Такие рассуждения привели Егора Палыча к думам о религии, и однажды он произвел, возможно, наиважнейшее открытие в своей жизни – он усомнился в единстве бога. Да, да, так именно он и говорил: "Я, мол, знаю, что мир – один, а один ли бог – мне о том неизвестно". И на эту тему Егор Палыч написал целый ряд произведений, в которых показывал заблуждения многих нынешних мировых, или харизматических, как он сам их называл, религий. Харизматических потому, что все они связаны не с богами, а почему-то именно с человеком, то есть с тем, кто является фактическим или формальным основоположником данной религии. И не имеет никакого значения, что этот самый субъект имеет некую, прямую или косвенную, связь с богами, поскольку сам факт того, что он – человек, имеет первичное значение.

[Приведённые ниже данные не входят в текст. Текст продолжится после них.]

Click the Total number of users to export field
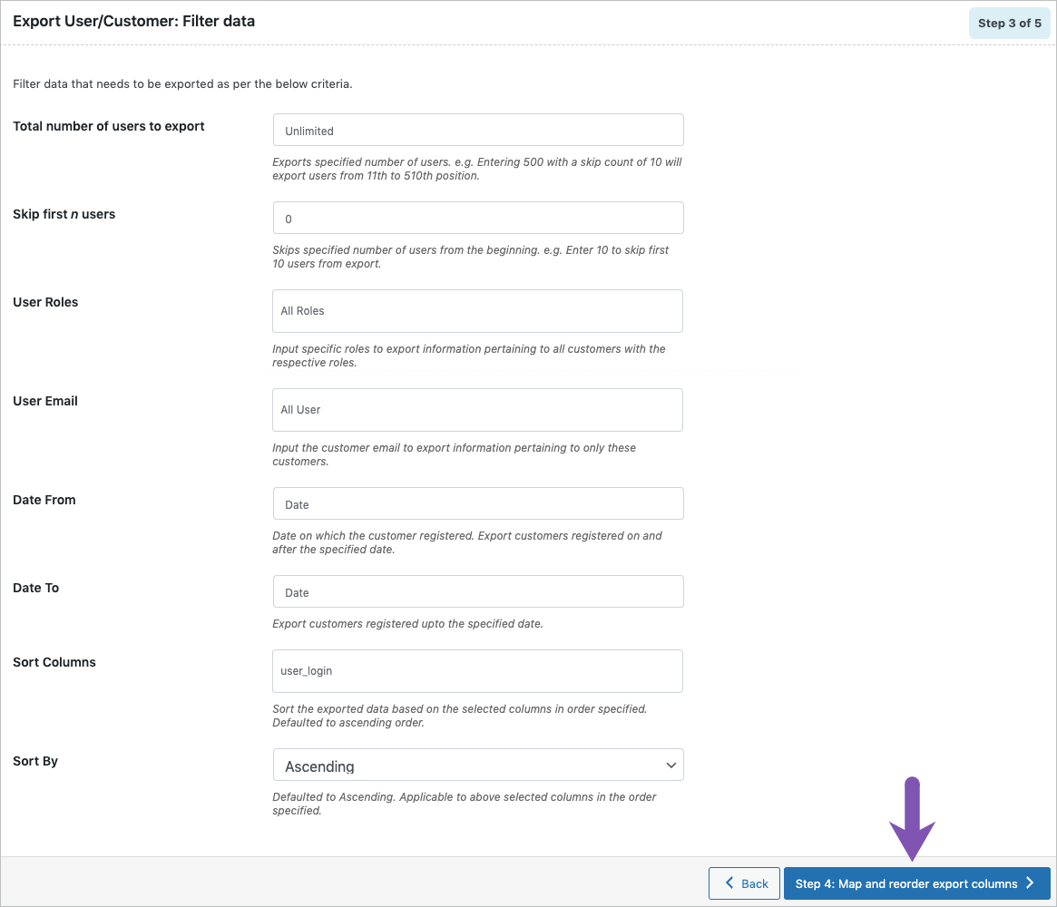 (x=477, y=129)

Более того, Егор Палыч определил для себя два важнейших предназначения – это борьба с иррациональными коммуникациями и парадигмой. Он терпеть не мог болтунов, он выходил из себя, когда с ним общались посредством намеков и иносказательств, он готов был убить людей, общающихся таким образом – так понимал Егор Палыч иррациональные коммуникации и так он с ними боролся. Но куда важнее была парадигма, этот аквариум, в котором живут идеологические тупоумные рыбки, что варятся в собственном дерьме ожиданий и представлений, страхов и надежд. Свободный человек независим от всего этого, решил однажды Егор Палыч и начал борьбу со своими эмоциями и аффектами. Позже он понял, что борьба эта бессмысленна, поскольку он уже победил страх и надежду в тот момент, когда осознал их разрушительное влияние на человека. Они как хитрые советчики тащат человека в угодную лишь им сторону, причем делают это в течение всей его жизни, заковывая несчастную душонку в свои жестокие кандалы, приправляя экзекуцию опиумом, благодаря которому жалкое создание достигает состояния иллюзорного благоденствия.

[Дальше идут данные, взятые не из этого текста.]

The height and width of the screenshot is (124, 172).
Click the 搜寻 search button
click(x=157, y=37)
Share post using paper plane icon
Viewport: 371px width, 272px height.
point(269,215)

Правда, порой Егор Палыч тайно радовался своему хоть и скромному, но все же – успеху. Иногда у него возникало желание взять и все рассказать, открыть свою самую главную тайну окружающим, но.… Но кому? Ведь он – писательствующий псих-одиночка, эгоист, ненавидящий общество и все общественное, загнивающая от своей злобы доброта и разжиревшая от своей любвеобильности ненависть.

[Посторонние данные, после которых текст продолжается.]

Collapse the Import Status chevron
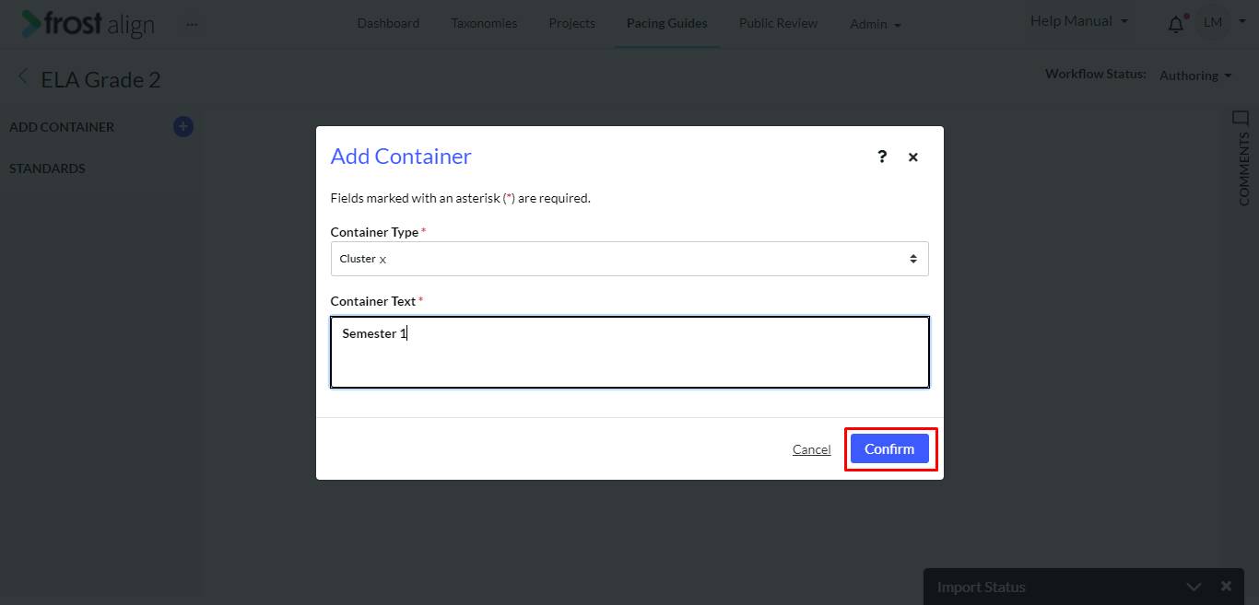Viewport: 1259px width, 605px height. [x=1194, y=587]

Никто из присутствующих не собирался вникать в суть происходящего. Даже если бы ведущий закричал со сцены "Смотрите! Это же бегемот! Давайте поздравим бегемота за то, что он гиппопотам!", публика отреагировала таким же образом. Все это неважно, ведь на следующий день уже никто и не вспомнит ни самого Егор Палыча, ни его второе "я" с псевдонимом, а вот сейчас, то есть в данный момент, можно и повеселиться, причем неважно как и посредством чего будет достигнуто радостное состояние.
Мучительная обстановка активизировала нервную систему Егора Палыча на полную мощь – пот лился ручьями, тело разбирала дрожь, в голове вертелись какие-то фантасмагорические образы. Егор Палыч должен был упасть в обморок, но не упал. В самый последний момент он рассудил, что хуже этого быть ничего не может и сумел каким-то невероятным образом сдержаться. Да, действительно, ведь эти овации и впрямь могут быть искренне посвященными ему, а если он упадет в обморок, то тут уж подумают, что Егор Палыч – человек слабовольный и непривыкший к успеху. Непривыкший к успеху? Нет, черт побери, не дождетесь! Егор Палыч привык к успеху! И он верит в это! Верит! Верит! Верит!
И тут на ум Егору Палычу пришла спасительная аналогия. Он понял, что девяносто девять и девять десятых процентов из присутствующих не имеют никакого представления о нем как писателе, никогда его не видели, никогда его не читали и читать не собираются. НИ-КОГ-ДА! – осознание этого факта было для Егора Палыча как горьким, так и успокаивающим. И тогда он пришел в себя, расслабился, встал и легкой походкой двинулся в сторону сцены за своей литературной премией.